Sandra gülümseyerek konuşmaya devam etti. "Ailemin bana karşı olan sevgisizliğinin nedenini ortaya çıkarmak için o kadar bekledim ki hazır hayatımı yükseltirken neden açıklamıyorum dedim ve buradayız." Sandra dikleşerek "beni küçüklüğümden beri babaannem hep senden çok sevdi, nedeni her şeye aykırı olmamdı. Doğduğumda bile aykırı doğdum. Hiç bir zaman da pişman olmadım. Ne de olsa nadir olan kırmızı saçlarım ve zeka seviyemin üstünlüğü başlıca sebeplerdi, babaannemin beni fazla sevmesinin . Birde biliyorsun ki kırmızı saçlı kadınlar cadı diye anılarak öldürülürken babaannem beni koruyup yaşamamı sağladı. Bende ona zekamı kullanarak teşekkürlerimi ilettim. Ama asıl soru şu ki küçükken beni seven ailem birden sen büyümeye başlayınca neden birden değişti."
Helen gerilmiş bir şekilde "ne demek istiyorsun ki abla " Sandra gülerek "sabret Helen açıklıyorum. " Helen gerginliğini atmak için kocasına baktığında Josephin ona ifadesizce bakmasından daha çok rahatsız olup tekrardan ablasına döndü. "Ve ne fark ettim biliyor musun? İnsan kardeşine bile güvenmemeliymiş. Nedeni ise senin, ailemi bana karşı doldurup sevmemelerini sağlaman. Hem de sadece babaannem beni senden daha çok seviyor diye." Helen kekelemeye başlarken "ha hayır abla ben asla asla öyle bir şey yapmam gerçekten inan bana."
Sandra ağır ağır salladı başını "doğrularını bildiğim yalanları bana söylemen çok kırıcı Helen. Ablana yalan söylemekten utanmıyor musun?" Helenin korkudan gözleri dolarken Sandra yüzüne büyük bir gülümseme yerleştirdi. "Ben bu durumu fark ettiğimde bana zarar veren, yoluma çıkan herkesi ortadan kaldırdım. Sadece sen kalmıştın ama ayağıma kadar geldin. Bu kadar istekli olduğunu bilmiyordum"

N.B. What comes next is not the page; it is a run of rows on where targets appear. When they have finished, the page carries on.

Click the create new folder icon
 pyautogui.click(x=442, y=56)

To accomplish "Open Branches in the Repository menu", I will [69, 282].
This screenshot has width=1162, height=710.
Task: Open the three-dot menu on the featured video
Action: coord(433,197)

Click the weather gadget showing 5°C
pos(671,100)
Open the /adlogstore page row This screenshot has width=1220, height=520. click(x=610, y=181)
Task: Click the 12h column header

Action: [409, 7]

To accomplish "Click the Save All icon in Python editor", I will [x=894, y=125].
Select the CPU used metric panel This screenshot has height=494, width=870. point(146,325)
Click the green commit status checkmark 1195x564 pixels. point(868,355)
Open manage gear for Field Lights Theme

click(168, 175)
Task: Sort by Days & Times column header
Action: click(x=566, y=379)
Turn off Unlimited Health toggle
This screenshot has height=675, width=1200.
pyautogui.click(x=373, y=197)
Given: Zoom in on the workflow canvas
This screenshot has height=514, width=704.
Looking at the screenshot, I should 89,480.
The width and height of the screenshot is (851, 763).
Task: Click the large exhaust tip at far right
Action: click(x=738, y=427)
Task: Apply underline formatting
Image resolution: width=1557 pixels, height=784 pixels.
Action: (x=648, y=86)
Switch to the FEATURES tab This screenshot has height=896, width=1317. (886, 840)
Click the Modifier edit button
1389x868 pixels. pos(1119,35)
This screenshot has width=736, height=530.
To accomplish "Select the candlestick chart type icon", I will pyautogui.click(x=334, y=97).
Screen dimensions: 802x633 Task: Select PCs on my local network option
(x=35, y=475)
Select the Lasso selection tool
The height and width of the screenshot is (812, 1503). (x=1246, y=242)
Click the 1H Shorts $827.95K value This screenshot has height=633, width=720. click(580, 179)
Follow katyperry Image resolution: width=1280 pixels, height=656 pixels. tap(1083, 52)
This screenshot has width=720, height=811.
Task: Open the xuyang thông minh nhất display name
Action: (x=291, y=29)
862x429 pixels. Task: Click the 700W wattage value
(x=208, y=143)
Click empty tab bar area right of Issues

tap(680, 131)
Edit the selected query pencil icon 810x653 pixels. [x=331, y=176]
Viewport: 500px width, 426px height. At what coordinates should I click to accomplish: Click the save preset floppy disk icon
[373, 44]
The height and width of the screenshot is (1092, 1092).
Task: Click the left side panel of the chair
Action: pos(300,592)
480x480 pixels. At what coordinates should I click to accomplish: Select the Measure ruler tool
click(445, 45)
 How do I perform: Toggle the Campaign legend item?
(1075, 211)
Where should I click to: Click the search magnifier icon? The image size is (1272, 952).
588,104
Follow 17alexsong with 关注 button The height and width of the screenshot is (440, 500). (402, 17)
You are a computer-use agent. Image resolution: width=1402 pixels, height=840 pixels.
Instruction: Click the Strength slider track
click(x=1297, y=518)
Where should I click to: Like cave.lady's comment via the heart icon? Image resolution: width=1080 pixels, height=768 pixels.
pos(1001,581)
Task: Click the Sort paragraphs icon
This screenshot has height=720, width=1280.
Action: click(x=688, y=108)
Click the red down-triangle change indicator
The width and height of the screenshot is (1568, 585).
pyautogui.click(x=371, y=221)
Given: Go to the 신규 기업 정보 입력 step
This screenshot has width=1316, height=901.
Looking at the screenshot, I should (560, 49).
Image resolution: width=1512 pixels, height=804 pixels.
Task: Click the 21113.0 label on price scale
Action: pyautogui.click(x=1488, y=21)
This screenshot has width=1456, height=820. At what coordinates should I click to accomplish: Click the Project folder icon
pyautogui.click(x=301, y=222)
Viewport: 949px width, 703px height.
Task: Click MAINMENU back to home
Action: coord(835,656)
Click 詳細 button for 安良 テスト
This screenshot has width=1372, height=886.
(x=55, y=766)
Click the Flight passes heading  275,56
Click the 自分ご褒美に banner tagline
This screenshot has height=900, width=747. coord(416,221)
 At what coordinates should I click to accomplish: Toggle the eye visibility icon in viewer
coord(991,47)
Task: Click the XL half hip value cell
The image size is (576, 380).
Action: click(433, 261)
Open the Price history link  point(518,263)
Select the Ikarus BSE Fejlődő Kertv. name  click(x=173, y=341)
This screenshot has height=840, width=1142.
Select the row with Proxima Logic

Helen gözlerini kırpıştırarak "babamızı sen mi öldürdün?" Sandra kahkaha atarak "seni daha zeki sanıyordum Helen. Tabii ki de ben öldürdüm ve o ölümü kullanarak annemi de ortadan kaldırdım. Hatta bir nevi seni de ortadan kaldırdım. Doğum belgen neden yok sanıyorsun. Krallığa karşı asla hak iddia edemeyeceksin. Ama ben yine de işimi garantiye almak için seni krallıktan da uzaklaştırdım. Bunda Joseph çok yardımcı oldu orası ayrı."
Helen kafasını olumsuzlukla sallayıp "hayır hayır Josephle ben severek evlendik, o bana bunu yapmaz" Helen Josephe döndüğünde Jopsephin ona oldukça duygusuz bakmaya devam etmesine karşı ellerini tutup "severek evlenmedik mi? Benim yanımda çok mutluydun" Joseph ağır ağır başını salladı "Doğru başta seni severek evlendim Helen. Ama bana her gün ablanı kötülerken, çocukluğunu tanıdığım ablanı hem de. Senden nasıl tiksinmeyeyim öyle değil mi ?" Joseph Helenin ellerini sertçe bıraktığında Helen hıçkırmaya başladı.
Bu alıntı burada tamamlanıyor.